We likely also want to switch to deploying snapshots to OSS Sonatype instead of to the SciJava Maven repository. The NAR project used to deploy snapshots to OSS Sonatype, but it kept breaking, so to eliminate the headaches we switched over to maven.scijava.org.
If you cannot figure out how to deploy to Central with a reasonable amount of work/time, we could alternately switch to Jitpack.io. With Jitpack all our deploys would be automatic and on-demand. The downside is that people would need to add the jitpack repository to their <repositories>
or settings.xml
in order to use nar-maven-plugin, which would be unfortunate.
@bchiodo Thanks for digging into the CI situation. Keep us posted on what you find. BTW, I do not feel strongly about AppVeyor versus some other Windows-supporting CI platform. For example, I've seen projects increasingly switching to Azure pipelines lately, and would have no objection to that, if you think it would be better.
And just in case it's not clear already: the actual releases are currently driven by Travis CI on Linux, not Windows. So the broken releases and broken Windows builds are two separate issues.
@ctrueden So far I have no complaints about Appveyor -- it seems to work well and is fairly easy to use. I don't have access to any Windows systems for development so needed to use Appveyor itself to debug all the problems with Windows builds. I am not a Winows developer (haven't programmed for Windows since college) so it took a bit of poking around to figure out what was going on.
- The first problem was that the invoker plugin was using the system provided jna loader, instead of the project provided one. This caused all executions (tests) to fail. I defined the
<jna.nosys>true</jna.nosys>
property to fix this. - After fixing this, some tests were still failing with "cannot open file" errors, usually during linking.
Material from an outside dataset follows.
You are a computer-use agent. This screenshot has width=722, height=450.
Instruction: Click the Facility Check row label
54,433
This ended up being related to the max path length in Windows which is 260 (WTF, right?!). I modified Appveyor to set the LongPathsEnabled registry item, then reboot the VM before the build. This works some of the time. Just because the system supports longer paths, doesn't mean all system utilities do... so I ended up having to shorten test names.
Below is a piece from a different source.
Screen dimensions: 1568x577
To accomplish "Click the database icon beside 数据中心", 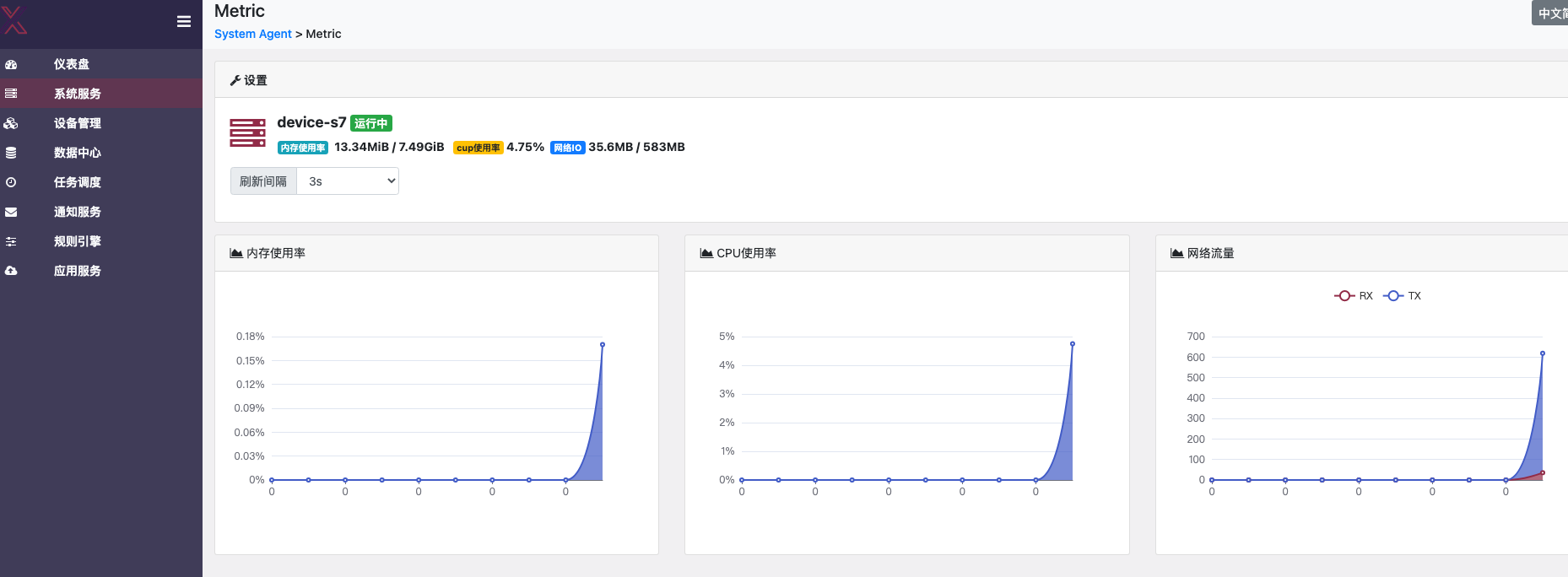I will click(11, 153).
- Several it-tests were either not using __declspec(dllexport) correctly, or at all, so the tests wouldn't link. Fixed all of these as well.
I will combining all of this into a single commit and merging into master. Glad to be able to help. Now that I have verified that Windows and Linux builds are succeeding, I will try to free up some time to tackle the sonatype problems.
@ctrueden So I took a stab at doing a release today... and have sort of mixed results. So I locally executed:
mvn release:clean release:prepare
mvn release:perform
And now we have version 3.9.1 on sonatype. I was kind of expecting that command to fail but strangely it did not. I could not figure out how to have Travis-CI do the release or why a local release succeeds and a Travis-CI one does not. Could you explain what steps you take to get Travis-CI to execute a release? I would like to get this automated to some degree and locally releasing may be a decent stop-gap measure but not a good long term solution.
Thanks.
@bchiodo Sorry for the delay in reply, and thank you for the progress you have made!
Right now, the NAR plugin borrows the infrastructure from the SciJava projects. The scheme is that the releaser runs release-version.sh
locally, which does the mvn release:prepare
step and pushes the resulting release.properties
file to a new release tag. Then the Travis CI infrastructure picks up on that tag and completes the build using mvn release:perform
via travis-build.sh
. It works well for all the SciJava components, but fails for NAR, for reasons I don't understand.
If no one can figure it out, we could file an issue on the OSS Sonatype JIRA asking for help. But it would probably be for the best to stop leaning on the SciJava build infrastructure here anyway, since NAR is not directly part of SciJava. I don't have strong preferences at this point. Local releases are also fine, as long as there is someone active with credentials to do them.
Since version 3.9.1 is now available on Central, I am closing this issue.